▸ **Your assignment**: Give back the full data, retyped precisely.

:::

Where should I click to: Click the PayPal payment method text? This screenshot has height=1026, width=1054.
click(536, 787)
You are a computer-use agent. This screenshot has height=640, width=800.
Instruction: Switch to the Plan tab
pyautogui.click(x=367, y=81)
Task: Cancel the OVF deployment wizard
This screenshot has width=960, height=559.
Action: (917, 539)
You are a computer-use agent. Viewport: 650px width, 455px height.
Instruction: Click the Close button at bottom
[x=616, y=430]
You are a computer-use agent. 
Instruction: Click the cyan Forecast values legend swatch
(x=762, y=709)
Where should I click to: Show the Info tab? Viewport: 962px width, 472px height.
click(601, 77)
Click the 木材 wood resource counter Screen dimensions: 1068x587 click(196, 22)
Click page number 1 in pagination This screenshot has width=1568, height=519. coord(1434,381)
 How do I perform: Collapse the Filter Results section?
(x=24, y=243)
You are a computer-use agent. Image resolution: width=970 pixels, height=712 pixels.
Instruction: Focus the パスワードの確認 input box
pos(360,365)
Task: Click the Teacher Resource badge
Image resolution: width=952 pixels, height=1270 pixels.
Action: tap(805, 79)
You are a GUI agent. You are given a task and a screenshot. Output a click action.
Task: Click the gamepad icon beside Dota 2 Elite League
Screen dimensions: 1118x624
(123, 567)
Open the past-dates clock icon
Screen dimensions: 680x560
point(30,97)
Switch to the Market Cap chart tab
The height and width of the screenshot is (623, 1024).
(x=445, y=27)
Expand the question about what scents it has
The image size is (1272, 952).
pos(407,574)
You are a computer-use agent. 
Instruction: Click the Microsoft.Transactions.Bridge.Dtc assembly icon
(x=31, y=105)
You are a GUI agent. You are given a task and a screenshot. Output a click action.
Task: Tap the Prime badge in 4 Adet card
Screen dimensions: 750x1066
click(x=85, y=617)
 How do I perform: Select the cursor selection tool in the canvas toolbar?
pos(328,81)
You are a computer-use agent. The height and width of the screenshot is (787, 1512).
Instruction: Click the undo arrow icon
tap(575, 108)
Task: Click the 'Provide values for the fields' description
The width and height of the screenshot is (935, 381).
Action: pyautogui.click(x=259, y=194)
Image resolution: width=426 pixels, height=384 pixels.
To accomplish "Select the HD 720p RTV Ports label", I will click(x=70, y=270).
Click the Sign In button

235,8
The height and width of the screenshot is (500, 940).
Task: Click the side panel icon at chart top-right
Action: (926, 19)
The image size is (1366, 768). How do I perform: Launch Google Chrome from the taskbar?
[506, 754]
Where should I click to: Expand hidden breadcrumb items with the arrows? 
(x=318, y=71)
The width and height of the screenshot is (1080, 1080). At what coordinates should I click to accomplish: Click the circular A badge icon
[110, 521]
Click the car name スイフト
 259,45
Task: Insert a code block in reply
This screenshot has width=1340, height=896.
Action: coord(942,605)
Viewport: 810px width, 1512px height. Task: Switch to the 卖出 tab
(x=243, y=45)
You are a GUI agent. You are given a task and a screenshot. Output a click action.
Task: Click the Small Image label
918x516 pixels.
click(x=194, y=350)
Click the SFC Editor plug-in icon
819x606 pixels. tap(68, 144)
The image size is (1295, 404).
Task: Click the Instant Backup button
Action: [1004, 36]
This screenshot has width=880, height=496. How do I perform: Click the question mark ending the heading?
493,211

:::

▸ **Response area**:
Where should I click to: Click the PayPal payment method text? This screenshot has height=1026, width=1054.
click(536, 787)
You are a computer-use agent. This screenshot has height=640, width=800.
Instruction: Switch to the Plan tab
pyautogui.click(x=367, y=81)
Task: Cancel the OVF deployment wizard
This screenshot has width=960, height=559.
Action: (917, 539)
You are a computer-use agent. Viewport: 650px width, 455px height.
Instruction: Click the Close button at bottom
[x=616, y=430]
You are a computer-use agent. 
Instruction: Click the cyan Forecast values legend swatch
(x=762, y=709)
Where should I click to: Show the Info tab? Viewport: 962px width, 472px height.
click(601, 77)
Click the 木材 wood resource counter Screen dimensions: 1068x587 click(196, 22)
Click page number 1 in pagination This screenshot has width=1568, height=519. coord(1434,381)
 How do I perform: Collapse the Filter Results section?
(x=24, y=243)
You are a computer-use agent. Image resolution: width=970 pixels, height=712 pixels.
Instruction: Focus the パスワードの確認 input box
pos(360,365)
Task: Click the Teacher Resource badge
Image resolution: width=952 pixels, height=1270 pixels.
Action: tap(805, 79)
You are a GUI agent. You are given a task and a screenshot. Output a click action.
Task: Click the gamepad icon beside Dota 2 Elite League
Screen dimensions: 1118x624
(123, 567)
Open the past-dates clock icon
Screen dimensions: 680x560
point(30,97)
Switch to the Market Cap chart tab
The height and width of the screenshot is (623, 1024).
(x=445, y=27)
Expand the question about what scents it has
The image size is (1272, 952).
pos(407,574)
You are a computer-use agent. 
Instruction: Click the Microsoft.Transactions.Bridge.Dtc assembly icon
(x=31, y=105)
You are a GUI agent. You are given a task and a screenshot. Output a click action.
Task: Tap the Prime badge in 4 Adet card
Screen dimensions: 750x1066
click(x=85, y=617)
 How do I perform: Select the cursor selection tool in the canvas toolbar?
pos(328,81)
You are a computer-use agent. The height and width of the screenshot is (787, 1512).
Instruction: Click the undo arrow icon
tap(575, 108)
Task: Click the 'Provide values for the fields' description
The width and height of the screenshot is (935, 381).
Action: pyautogui.click(x=259, y=194)
Image resolution: width=426 pixels, height=384 pixels.
To accomplish "Select the HD 720p RTV Ports label", I will click(x=70, y=270).
Click the Sign In button

235,8
The height and width of the screenshot is (500, 940).
Task: Click the side panel icon at chart top-right
Action: (926, 19)
The image size is (1366, 768). How do I perform: Launch Google Chrome from the taskbar?
[506, 754]
Where should I click to: Expand hidden breadcrumb items with the arrows? 
(x=318, y=71)
The width and height of the screenshot is (1080, 1080). At what coordinates should I click to accomplish: Click the circular A badge icon
[110, 521]
Click the car name スイフト
 259,45
Task: Insert a code block in reply
This screenshot has width=1340, height=896.
Action: coord(942,605)
Viewport: 810px width, 1512px height. Task: Switch to the 卖出 tab
(x=243, y=45)
You are a GUI agent. You are given a task and a screenshot. Output a click action.
Task: Click the Small Image label
918x516 pixels.
click(x=194, y=350)
Click the SFC Editor plug-in icon
819x606 pixels. tap(68, 144)
The image size is (1295, 404).
Task: Click the Instant Backup button
Action: [1004, 36]
This screenshot has width=880, height=496. How do I perform: Click the question mark ending the heading?
493,211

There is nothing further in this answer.